Il libro raccoglie tre interventi di Giuseppe Pontiggia, uno dei maggiori scrittori e critici del secondo Novecento italiano, tra i primi in Italia a tenere corsi di scrittura creativa. Dedicati alla parola, allo scrivere ed alla lettura, i tre interventi sono ppubblicsti in modo fedele a cura di Daniela Marcheschi critico e docente di letteratura e antropologia delle arti in mote unversità straniere e italiane.
Nel primo, “Le parole e la rettorica”, Pontiggia si chiede come mai la cultura rettorica in Italia sia stata progressivamente svalorizzata. “Soprattutto per la diffidenza della cultura idealistica italiana nei confronti della tecnica (la rettorica è essenzialmente tecnica dell’espressione) e per l’avversione romantica a tutto ciò che poteva essere regola e non spontaneità e libertà di espressione. Il risultato piuttosto penoso… è una progressiva uniformazione. Il lingaggio si impoverisce, le scelte che uno può fare e soprattutto che i giovani nelle scole di oggi possono fare sonoo scelte sempre più circoscritte”.

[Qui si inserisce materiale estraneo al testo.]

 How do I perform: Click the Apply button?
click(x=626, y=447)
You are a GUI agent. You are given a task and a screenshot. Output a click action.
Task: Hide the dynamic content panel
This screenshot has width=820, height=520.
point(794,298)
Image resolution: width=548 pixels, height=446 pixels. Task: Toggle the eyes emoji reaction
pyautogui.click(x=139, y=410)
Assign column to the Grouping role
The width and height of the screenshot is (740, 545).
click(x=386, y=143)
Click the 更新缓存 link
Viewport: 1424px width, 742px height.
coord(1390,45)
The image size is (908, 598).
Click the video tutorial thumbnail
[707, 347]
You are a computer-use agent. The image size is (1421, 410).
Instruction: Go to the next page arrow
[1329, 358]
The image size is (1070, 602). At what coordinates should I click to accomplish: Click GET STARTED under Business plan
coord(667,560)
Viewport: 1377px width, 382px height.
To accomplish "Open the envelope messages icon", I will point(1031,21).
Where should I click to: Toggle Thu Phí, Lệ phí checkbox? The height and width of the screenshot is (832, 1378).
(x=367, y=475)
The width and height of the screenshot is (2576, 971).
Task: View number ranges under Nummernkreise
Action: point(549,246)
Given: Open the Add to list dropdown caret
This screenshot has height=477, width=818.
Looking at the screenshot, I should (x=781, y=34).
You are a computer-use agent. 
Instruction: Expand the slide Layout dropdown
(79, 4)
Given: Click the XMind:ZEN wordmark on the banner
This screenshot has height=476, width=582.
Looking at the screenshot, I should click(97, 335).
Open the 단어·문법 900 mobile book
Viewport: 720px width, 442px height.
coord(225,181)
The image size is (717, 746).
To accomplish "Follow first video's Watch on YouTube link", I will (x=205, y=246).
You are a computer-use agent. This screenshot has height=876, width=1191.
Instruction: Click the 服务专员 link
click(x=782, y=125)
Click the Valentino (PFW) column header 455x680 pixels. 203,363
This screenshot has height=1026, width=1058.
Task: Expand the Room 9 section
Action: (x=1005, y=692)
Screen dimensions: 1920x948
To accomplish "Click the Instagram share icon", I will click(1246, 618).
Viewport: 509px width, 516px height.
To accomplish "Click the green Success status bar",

Nel secondo, “Come rendere più espressiva la scrittura”, Pontiggia evidenzia il valore della retorica e il rischio dell’indebolimento della parola nell’era della predominanza della comunicazione orale. “In realtà non sappiamo molto parlare, e nemmeno molto scrivere. Prendiamo per esempio gli intellettuali. Quando parlano sembrano libri stampati. Dunque non parlano. Non si servono della parola con energia e convinzione. Restano in una specie di vuoto pneumatico senza guardare in faccia l’interlocutore”. La scrittura, ricorda Pontiggia, ha poche migliaia di anni: tremila. Ha dunque un carattere artificiale ed è assolutamente inadeguata a riprodurre la ricchezza del linguaggio orale, straordinariamente ricco di risorse espressive. Non per altro, i grandi maestri del pensiero, da Socrate a Budda a Cristo, hanno eluso il linguaggio scritto. E il loro messaggio ha varcato i secoli grazie all’oralità che è comunicazione piena. Noi invece abbiamo l’impressione che il linguaggio scritto sia preciso. Lo è. Dovrebbe esserlo, almeno nelle intenzioni. Ma deve fare i conti con i limiti della pagina”.
Pontiggia ci ricorda che la comunicazione deve essere intesa come trasmissione di un contenuto, richiede tecnica: scelta delle parole. Esprimendosi a ruota libera, senza la tecnica del discorso, si finisce di cadere nella banalità. “A volte droghiamo il linguaggio, come ai tempi dell’inflazione. Quanto meno conta la parola, tanto più si moltiplica ottenendo un ulteriore deprezzamento. Invece la parola va recuperata”.
Nel terzo, “Leggere come felicità dell’utopia” Pontiggia affronta la questione della lettura. Il libro non è mai stato di moda. Se c’è una moda che il libro può perseguire è di esser orgogliosamente fuori moda. Utopia dell’eternità. L’amante di libri non muore. I libri prolungano l’esistenza”. In Pontiggia, troviamo un amore autentico per il linguaggio, il denso spessore della parola, la ricerca del significato perduto. Insomma un grande libro accessibile a tutti scritto con onestà intellettuale.